The Duke Psychiatry Residency Program, led by Heather Vestal, MD, MHS, is a part of the Duke University Health System, a nationally ranked academic medical center and one of the most sophisticated centers in the world for medical education.
Residents receive broad-based training with an emphasis on the biopsychosocial model of mental illness.
Why Duke Psychiatry & Behavioral Sciences?
Duke offers psychiatry residents a balanced, holistic education, integrating theoretical and scientific understandings of psychiatry, with strengths in both biological psychiatry and psychotherapy (and everything in between!).
Residents provide care to an incredibly diverse patient population and work at a wide array of clinical sites. Residents’ education is further supplemented by a robust didactic curriculum taught by leaders in the field.
Our residency community is diverse, tight-knit, and supportive, and we view strong mentorship and resident wellness as essential parts of the residency training experience.

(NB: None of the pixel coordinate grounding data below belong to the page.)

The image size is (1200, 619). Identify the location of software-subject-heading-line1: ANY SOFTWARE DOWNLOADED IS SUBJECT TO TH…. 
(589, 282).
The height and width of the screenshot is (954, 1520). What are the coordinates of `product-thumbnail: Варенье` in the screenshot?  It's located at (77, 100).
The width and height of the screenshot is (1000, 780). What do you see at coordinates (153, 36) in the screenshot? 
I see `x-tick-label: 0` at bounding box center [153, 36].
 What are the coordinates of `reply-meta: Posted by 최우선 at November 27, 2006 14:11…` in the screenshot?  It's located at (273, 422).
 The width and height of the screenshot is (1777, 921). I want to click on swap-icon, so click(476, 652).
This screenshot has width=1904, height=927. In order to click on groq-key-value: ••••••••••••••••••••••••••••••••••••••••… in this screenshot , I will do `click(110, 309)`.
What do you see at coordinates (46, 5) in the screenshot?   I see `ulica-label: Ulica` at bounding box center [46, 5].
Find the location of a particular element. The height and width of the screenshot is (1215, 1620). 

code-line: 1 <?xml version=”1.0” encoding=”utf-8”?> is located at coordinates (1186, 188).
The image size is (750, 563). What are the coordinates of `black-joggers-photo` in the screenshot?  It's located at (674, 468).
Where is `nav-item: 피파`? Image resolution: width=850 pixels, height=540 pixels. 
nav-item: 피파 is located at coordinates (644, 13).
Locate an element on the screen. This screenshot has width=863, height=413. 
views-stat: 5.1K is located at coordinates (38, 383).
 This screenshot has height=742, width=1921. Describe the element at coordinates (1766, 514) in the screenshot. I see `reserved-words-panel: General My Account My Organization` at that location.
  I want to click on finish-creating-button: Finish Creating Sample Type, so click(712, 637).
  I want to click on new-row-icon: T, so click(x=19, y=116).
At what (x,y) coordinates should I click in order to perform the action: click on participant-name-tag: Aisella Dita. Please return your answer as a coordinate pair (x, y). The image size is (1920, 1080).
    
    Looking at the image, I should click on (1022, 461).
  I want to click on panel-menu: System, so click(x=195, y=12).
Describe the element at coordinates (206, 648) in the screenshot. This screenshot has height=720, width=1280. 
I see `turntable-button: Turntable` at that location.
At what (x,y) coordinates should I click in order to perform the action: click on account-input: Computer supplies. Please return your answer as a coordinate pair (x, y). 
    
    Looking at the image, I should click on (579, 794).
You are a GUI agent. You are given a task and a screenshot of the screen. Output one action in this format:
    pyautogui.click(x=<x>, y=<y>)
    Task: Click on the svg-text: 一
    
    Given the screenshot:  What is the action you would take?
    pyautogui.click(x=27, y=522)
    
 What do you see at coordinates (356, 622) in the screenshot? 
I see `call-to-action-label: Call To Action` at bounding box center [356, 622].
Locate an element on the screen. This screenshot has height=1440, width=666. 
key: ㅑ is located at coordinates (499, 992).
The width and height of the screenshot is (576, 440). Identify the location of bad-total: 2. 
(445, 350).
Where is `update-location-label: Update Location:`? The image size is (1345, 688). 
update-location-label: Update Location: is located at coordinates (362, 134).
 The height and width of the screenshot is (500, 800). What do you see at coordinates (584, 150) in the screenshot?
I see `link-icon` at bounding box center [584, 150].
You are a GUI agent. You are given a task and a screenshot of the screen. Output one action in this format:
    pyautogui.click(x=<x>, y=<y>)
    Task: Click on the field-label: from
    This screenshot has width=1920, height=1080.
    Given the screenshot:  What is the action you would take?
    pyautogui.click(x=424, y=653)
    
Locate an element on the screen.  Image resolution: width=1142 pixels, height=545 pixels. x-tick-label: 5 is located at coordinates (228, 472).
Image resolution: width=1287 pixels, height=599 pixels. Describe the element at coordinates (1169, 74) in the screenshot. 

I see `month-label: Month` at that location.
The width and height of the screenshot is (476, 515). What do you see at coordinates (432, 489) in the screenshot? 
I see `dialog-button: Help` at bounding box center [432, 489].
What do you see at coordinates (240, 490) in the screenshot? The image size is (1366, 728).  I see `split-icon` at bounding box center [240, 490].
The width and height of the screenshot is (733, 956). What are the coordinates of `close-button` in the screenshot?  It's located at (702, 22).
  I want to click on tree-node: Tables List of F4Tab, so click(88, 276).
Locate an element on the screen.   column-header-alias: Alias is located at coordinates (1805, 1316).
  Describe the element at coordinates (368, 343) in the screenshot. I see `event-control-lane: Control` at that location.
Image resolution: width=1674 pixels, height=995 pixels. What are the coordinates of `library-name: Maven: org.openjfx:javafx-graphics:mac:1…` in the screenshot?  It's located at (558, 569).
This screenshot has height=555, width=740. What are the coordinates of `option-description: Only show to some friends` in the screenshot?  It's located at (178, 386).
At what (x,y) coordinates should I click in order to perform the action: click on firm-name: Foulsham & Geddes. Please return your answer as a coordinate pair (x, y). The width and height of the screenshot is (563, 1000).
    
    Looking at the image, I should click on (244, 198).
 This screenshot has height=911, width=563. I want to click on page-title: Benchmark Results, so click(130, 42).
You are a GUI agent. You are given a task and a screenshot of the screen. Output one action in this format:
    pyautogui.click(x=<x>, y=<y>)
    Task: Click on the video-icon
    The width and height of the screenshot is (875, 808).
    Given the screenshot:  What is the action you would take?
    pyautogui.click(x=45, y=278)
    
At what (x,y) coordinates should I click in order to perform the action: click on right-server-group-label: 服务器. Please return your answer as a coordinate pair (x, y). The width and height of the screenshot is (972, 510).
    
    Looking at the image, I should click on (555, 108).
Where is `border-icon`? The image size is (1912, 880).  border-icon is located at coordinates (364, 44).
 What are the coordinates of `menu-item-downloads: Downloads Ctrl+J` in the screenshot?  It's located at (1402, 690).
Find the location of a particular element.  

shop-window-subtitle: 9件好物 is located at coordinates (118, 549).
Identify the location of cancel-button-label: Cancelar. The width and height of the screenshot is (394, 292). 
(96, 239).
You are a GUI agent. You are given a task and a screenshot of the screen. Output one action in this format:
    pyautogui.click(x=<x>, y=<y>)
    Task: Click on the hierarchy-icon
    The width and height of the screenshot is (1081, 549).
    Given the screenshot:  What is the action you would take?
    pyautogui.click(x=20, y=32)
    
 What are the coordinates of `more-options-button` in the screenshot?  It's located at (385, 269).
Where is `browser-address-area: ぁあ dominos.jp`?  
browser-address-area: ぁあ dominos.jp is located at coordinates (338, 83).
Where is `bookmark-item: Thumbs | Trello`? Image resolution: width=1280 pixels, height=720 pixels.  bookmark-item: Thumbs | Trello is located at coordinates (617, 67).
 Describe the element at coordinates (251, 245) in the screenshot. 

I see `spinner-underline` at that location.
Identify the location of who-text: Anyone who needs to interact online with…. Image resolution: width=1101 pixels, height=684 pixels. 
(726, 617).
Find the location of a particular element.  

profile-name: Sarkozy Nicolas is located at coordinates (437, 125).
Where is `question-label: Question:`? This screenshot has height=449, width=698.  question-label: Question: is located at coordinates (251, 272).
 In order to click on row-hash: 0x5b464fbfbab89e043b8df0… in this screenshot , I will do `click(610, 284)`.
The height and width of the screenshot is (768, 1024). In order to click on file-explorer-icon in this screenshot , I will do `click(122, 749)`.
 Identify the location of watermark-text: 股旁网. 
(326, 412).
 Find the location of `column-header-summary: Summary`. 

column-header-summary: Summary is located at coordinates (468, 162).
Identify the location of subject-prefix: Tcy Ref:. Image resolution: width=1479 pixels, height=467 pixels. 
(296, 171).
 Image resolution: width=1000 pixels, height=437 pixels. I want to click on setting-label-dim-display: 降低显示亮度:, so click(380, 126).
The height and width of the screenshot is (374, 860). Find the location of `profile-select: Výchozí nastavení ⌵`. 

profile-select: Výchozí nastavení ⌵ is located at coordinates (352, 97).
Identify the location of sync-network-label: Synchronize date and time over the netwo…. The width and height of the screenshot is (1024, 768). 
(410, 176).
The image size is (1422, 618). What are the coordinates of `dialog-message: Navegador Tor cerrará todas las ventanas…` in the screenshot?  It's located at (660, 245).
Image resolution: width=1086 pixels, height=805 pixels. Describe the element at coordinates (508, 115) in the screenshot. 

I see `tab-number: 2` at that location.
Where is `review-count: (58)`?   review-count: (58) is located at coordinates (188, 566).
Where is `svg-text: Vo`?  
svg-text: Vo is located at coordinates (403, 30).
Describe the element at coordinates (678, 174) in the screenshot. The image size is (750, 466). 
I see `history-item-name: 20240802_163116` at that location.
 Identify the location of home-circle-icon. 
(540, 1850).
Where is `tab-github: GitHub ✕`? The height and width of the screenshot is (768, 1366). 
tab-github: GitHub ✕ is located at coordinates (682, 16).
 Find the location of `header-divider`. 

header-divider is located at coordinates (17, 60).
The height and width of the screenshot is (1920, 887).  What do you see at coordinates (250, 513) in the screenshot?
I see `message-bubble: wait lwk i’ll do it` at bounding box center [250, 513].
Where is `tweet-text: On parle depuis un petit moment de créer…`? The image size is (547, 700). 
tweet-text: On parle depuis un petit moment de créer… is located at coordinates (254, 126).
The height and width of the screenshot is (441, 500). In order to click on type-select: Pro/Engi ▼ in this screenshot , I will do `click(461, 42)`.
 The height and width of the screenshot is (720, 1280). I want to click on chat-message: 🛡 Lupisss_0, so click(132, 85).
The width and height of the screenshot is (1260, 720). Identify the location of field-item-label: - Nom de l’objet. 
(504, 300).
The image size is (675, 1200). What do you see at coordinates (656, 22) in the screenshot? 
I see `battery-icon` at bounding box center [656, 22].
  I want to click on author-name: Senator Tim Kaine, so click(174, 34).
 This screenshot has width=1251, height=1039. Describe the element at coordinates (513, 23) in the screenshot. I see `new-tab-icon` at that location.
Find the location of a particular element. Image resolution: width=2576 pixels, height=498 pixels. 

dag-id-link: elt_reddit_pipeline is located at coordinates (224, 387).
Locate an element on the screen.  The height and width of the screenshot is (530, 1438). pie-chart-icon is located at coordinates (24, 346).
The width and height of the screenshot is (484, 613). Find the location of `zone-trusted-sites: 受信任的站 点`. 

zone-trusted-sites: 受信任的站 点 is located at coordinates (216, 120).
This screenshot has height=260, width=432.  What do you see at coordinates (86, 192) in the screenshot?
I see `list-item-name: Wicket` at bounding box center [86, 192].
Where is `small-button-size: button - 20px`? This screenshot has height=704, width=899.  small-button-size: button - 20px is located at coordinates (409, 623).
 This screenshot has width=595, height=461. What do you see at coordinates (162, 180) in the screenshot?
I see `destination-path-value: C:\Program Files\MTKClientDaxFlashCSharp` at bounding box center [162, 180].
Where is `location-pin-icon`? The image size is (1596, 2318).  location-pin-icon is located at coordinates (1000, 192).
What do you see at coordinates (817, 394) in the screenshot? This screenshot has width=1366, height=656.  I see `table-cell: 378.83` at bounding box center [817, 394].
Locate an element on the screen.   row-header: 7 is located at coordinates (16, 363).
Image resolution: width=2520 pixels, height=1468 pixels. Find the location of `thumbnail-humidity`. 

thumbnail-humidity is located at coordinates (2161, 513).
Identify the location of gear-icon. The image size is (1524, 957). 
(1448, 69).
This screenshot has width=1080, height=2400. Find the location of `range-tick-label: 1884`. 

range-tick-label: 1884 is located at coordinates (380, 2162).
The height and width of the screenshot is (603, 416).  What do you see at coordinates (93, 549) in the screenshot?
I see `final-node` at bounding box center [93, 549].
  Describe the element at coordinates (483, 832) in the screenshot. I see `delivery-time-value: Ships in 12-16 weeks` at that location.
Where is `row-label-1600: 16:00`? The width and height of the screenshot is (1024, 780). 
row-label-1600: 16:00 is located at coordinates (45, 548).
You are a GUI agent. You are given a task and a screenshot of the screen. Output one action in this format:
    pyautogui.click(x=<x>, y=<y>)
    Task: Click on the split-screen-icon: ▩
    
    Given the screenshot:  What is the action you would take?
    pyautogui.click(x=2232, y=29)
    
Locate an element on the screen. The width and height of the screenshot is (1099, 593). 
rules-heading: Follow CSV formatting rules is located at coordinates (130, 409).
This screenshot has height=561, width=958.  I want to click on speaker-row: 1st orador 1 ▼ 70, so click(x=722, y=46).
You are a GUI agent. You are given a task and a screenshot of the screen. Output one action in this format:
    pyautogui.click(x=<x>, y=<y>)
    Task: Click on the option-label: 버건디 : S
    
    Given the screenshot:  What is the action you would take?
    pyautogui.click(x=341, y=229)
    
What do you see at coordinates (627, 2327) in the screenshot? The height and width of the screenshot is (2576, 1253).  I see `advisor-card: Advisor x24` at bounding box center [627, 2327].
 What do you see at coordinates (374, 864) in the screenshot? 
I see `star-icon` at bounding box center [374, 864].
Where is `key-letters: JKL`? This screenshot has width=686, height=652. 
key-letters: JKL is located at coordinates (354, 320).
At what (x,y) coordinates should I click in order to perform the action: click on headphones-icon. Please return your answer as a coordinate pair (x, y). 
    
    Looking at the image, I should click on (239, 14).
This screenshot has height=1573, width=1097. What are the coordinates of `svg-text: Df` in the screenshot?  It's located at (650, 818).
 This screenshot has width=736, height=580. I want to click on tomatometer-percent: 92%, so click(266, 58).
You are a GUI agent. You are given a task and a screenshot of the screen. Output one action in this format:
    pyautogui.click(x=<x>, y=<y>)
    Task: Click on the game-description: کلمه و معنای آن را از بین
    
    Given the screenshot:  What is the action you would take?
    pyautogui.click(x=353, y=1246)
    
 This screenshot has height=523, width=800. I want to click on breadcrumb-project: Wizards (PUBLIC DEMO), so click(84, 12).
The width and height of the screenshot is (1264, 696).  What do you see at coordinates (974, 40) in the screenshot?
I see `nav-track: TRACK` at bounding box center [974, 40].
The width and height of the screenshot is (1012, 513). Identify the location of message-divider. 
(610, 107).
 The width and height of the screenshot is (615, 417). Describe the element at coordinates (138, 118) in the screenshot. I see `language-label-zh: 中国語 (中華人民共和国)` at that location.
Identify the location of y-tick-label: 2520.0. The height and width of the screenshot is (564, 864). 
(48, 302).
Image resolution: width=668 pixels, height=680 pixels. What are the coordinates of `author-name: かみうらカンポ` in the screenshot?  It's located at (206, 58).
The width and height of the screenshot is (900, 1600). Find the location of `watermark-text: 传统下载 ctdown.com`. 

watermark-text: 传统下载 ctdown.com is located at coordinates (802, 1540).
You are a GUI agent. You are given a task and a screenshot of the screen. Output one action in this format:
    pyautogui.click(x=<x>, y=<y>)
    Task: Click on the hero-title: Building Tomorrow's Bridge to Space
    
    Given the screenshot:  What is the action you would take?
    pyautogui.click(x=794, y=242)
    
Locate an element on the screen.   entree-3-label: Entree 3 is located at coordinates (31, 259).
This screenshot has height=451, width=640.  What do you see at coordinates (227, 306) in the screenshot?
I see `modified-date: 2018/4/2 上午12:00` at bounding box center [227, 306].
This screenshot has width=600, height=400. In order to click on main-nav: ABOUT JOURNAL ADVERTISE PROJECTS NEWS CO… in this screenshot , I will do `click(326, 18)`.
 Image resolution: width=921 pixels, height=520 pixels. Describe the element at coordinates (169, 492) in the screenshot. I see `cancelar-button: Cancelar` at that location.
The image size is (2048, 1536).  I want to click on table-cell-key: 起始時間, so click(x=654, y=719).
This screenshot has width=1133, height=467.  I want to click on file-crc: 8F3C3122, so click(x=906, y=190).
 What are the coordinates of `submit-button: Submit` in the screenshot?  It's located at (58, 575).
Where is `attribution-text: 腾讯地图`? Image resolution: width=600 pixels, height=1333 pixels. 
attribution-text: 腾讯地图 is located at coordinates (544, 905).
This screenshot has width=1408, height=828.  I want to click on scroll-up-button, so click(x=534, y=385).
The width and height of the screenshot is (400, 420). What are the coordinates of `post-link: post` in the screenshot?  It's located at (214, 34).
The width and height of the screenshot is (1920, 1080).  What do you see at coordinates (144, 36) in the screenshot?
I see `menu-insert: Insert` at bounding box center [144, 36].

State-of-the Art Behavioral Health Center
In April 2021 we were thrilled to open the doors to our newly constructed Duke Behavioral Health North Durham at Duke Regional Hospital. This state-of-the-art facility includes a 42-bed inpatient unit, an 18-bed psychiatric emergency department, and a large neurotherapeutics suite and outpatient clinic. The building is spacious, thoughtfully designed, and flooded with natural light.
Hallmarks of the psychiatric inpatient and emergency department include all private patient rooms, access to outdoor courtyards for patients, and ample physician workspaces. Residents will rotate at this site for several months over the course of training during their Duke inpatient, emergency psychiatry, and outpatient clinic experiences.
Outstanding Clinical Training
The hallmark of the Duke Psychiatry Residency Program is that we provide residents with outstanding clinical training. With residents completing core clinical rotations at Duke, the Durham VA Medical Center, and Central Regional Hospital (a state hospital), residents work with and learn from an incredibly diverse patient population and a wide array of experienced and dedicated teaching attendings.
Residents also receive robust psychotherapy training, including through their participation during PGY3 in the Duke Family Studies Program, where expert family and couples therapists provide live supervision and feedback during therapy sessions. Resident also receive outstanding individual psychotherapy training in supportive therapy, psychodynamic psychotherapy, and cognitive behavioral therapy. Beyond this, residents can also participate in a range of psychotherapy electives, such as acceptance and commitment therapy, dialectical behavioral therapy, cognitive processing therapy, mindfulness-based cognitive therapy, trauma-focused therapy.
Emphasis on Diversity
At Duke, we are proud to have an incredibly diverse psychiatry residency program. In fact, our residents hail from 18 different countries! We actively recruit outstanding residents to join our community who have attended medical school from all corners of the US and the world. The diverse backgrounds, experiences, and perspectives among our residents and faculty add immense richness to the training experience.
We are also fortunate to live and work in a city as diverse as Durham. We see an incredibly diverse patient population across our core hospital sites (Duke, VA, and the state hospital). In addition, we have several community psychiatry rotations including the Lincoln Community Mental Health Center serving Durham’s Black community and El Futuro serving Latinx families in a bilingual environment. We train residents to provide outstanding care to diverse communities through didactic curricula on topics such as social determinants of health, structural racism, cultural formulation, implicit and explicit bias, as well as through our Anti-Racism curriculum.
Focus on Resident Wellness
Resident wellness is a huge priority in the Duke Psychiatry Residency. We approach this from multiple directions, including community building, social activities, efforts to prevent burnout, and working to increase access to mental health treatment. We actively help residents learn to find balance between their personal and professional lives, and our faculty strive to model this as well. Our residency culture supports and embraces vulnerability, and we work to create safe spaces where residents can be vulnerable with colleagues and mentors.
Opportunities to Pursue Specialized Interests
At Duke, we offer three specialized tracks for residents with specific interests in any of these areas:
- Physician Scientist Track
- Clinician Educator Track
- Psychotherapy Track
In addition, residents at Duke have the opportunity to take advantage of an incredible array of elective opportunities. These include numerous electives in child and adolescent psychiatry (Child Outpatient Clinic, Duke Center for Autism and Brain Development, College Student Mental Health, ADHD Clinic, Child Med-Psych Clinic, Child Consult-Liaison), and other psychiatry sub-specialties (forensics, geriatrics, sleep, consultation-liaison, addictions).
Our ECT elective is one of our most popular electives, with more than half of our residents opting to participate. Some other popular electives include the Gender Care Clinic, neuropsychiatry, hospice and palliative care, eating disorders, perinatal psychiatry, psycho-oncology and a six-month-long global health elective in New Zealand.
“The relationship between faculty and trainees is one of collaboration and cooperation. Faculty are extremely approachable and, in my experience, have always done a good job of balancing mentorship and availability with resident autonomy.”